(Dataset excerpts)
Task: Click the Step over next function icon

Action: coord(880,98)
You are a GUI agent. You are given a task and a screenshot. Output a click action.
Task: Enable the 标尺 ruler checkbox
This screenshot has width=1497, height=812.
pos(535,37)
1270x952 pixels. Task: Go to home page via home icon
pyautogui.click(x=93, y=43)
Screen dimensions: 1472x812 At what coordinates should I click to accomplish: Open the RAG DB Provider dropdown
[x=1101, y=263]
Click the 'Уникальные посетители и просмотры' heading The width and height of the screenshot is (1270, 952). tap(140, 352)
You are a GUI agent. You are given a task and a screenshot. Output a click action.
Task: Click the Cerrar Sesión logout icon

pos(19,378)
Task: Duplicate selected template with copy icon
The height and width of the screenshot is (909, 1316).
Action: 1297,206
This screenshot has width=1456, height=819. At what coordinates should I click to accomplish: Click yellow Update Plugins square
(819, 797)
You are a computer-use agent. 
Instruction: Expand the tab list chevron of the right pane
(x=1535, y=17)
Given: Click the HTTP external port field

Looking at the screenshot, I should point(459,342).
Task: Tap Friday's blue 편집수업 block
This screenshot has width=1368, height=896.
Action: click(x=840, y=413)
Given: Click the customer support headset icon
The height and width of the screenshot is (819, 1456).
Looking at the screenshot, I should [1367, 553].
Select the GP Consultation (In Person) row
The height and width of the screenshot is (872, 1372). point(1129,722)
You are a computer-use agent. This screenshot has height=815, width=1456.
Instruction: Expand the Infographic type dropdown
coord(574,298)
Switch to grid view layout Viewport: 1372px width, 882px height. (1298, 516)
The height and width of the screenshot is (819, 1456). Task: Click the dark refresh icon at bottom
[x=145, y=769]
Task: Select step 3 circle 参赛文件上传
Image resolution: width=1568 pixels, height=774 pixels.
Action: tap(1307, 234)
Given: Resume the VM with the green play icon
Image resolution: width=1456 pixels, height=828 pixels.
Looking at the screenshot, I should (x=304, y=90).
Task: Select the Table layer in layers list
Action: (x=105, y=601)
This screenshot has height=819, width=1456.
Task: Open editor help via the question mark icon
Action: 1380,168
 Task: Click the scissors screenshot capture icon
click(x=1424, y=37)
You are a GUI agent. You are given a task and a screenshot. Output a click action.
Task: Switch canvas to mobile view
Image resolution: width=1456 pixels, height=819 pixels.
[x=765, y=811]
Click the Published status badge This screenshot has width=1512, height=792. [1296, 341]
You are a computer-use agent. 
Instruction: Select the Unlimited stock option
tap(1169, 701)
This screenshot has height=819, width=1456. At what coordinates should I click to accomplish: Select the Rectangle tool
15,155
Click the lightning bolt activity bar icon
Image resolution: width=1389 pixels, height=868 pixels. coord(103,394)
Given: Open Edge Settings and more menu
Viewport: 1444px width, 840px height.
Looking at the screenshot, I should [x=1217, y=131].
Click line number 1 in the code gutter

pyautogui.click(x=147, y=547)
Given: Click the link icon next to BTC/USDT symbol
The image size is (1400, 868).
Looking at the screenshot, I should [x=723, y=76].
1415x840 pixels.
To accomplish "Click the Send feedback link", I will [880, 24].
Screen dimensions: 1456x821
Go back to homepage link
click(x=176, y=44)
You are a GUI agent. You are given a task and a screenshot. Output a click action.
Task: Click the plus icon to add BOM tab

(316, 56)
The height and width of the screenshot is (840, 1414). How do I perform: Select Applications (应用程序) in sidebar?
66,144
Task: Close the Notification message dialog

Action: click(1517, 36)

**Task description**
Return, word for word, the lines of the data above from the line with "Switch to grid" through the line with "Given: Click the link", inclusive.

**Answer to this task**
Switch to grid view layout Viewport: 1372px width, 882px height. (1298, 516)
The height and width of the screenshot is (819, 1456). Task: Click the dark refresh icon at bottom
[x=145, y=769]
Task: Select step 3 circle 参赛文件上传
Image resolution: width=1568 pixels, height=774 pixels.
Action: tap(1307, 234)
Given: Resume the VM with the green play icon
Image resolution: width=1456 pixels, height=828 pixels.
Looking at the screenshot, I should (x=304, y=90).
Task: Select the Table layer in layers list
Action: (x=105, y=601)
This screenshot has height=819, width=1456.
Task: Open editor help via the question mark icon
Action: 1380,168
 Task: Click the scissors screenshot capture icon
click(x=1424, y=37)
You are a GUI agent. You are given a task and a screenshot. Output a click action.
Task: Switch canvas to mobile view
Image resolution: width=1456 pixels, height=819 pixels.
[x=765, y=811]
Click the Published status badge This screenshot has width=1512, height=792. [1296, 341]
You are a computer-use agent. 
Instruction: Select the Unlimited stock option
tap(1169, 701)
This screenshot has height=819, width=1456. At what coordinates should I click to accomplish: Select the Rectangle tool
15,155
Click the lightning bolt activity bar icon
Image resolution: width=1389 pixels, height=868 pixels. coord(103,394)
Given: Open Edge Settings and more menu
Viewport: 1444px width, 840px height.
Looking at the screenshot, I should [x=1217, y=131].
Click line number 1 in the code gutter

pyautogui.click(x=147, y=547)
Given: Click the link icon next to BTC/USDT symbol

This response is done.